───── READING PASSAGE ─────

Prior to this commit the transmit paths implemented for AVX2 used the
transmit descriptor only, making some offloads and features unavailable
on the AVX2 path, like LLDP. Enable two new AVX2 transmit paths, both
of which support using a context descriptor, one which performs offload
and the other which does not.

Signed-off-by: Ciara Loftus <[email protected]>
---
 doc/guides/rel_notes/release_26_03.rst      |   1 +
 drivers/net/intel/iavf/iavf.h               |   2 +
 drivers/net/intel/iavf/iavf_rxtx.c          |  18 +
 drivers/net/intel/iavf/iavf_rxtx.h          |   4 +
 drivers/net/intel/iavf/iavf_rxtx_vec_avx2.c | 386 ++++++++++++++++++++
 5 files changed, 411 insertions(+)

diff --git a/doc/guides/rel_notes/release_26_03.rst 
b/doc/guides/rel_notes/release_26_03.rst
index c58c5cebd0..3b16f0b00c 100644
--- a/doc/guides/rel_notes/release_26_03.rst
+++ b/doc/guides/rel_notes/release_26_03.rst
@@ -63,6 +63,7 @@ New Features
 
   * Added support for pre and post VF reset callbacks.
   * Changed LLDP packet detection from dynamic mbuf field to mbuf packet_type.
+  * Implemented AVX2 context descriptor transmit paths.

─────

GIVEN PROBLEM:
According to the patch, which feature was unavailable on the AVX2 transmit path before this commit? The material isn't needed here.

───── COLLECTED DATA ─────

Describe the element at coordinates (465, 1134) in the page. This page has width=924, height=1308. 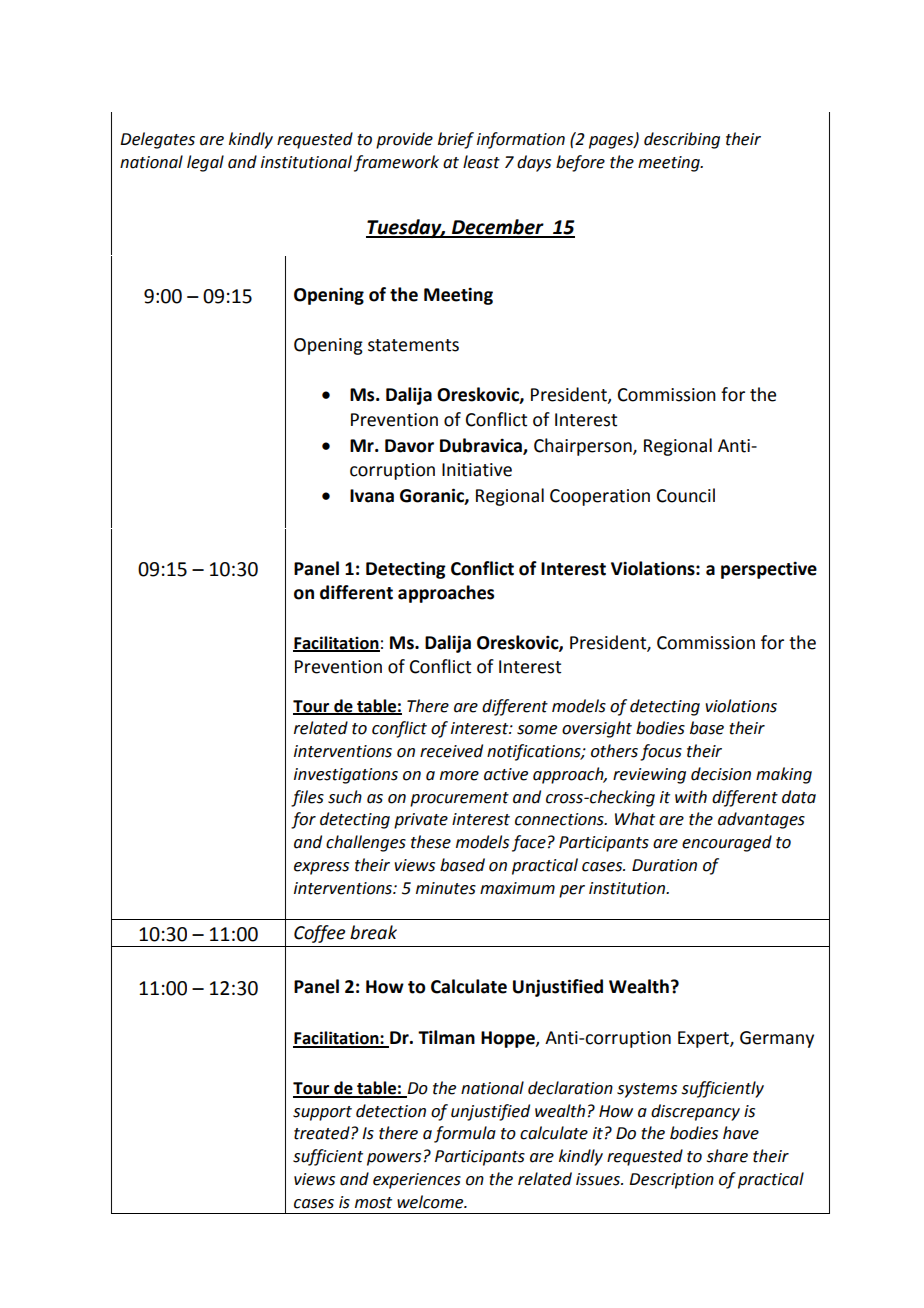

─────

RESPONSE TO THE EXERCISE:
LLDP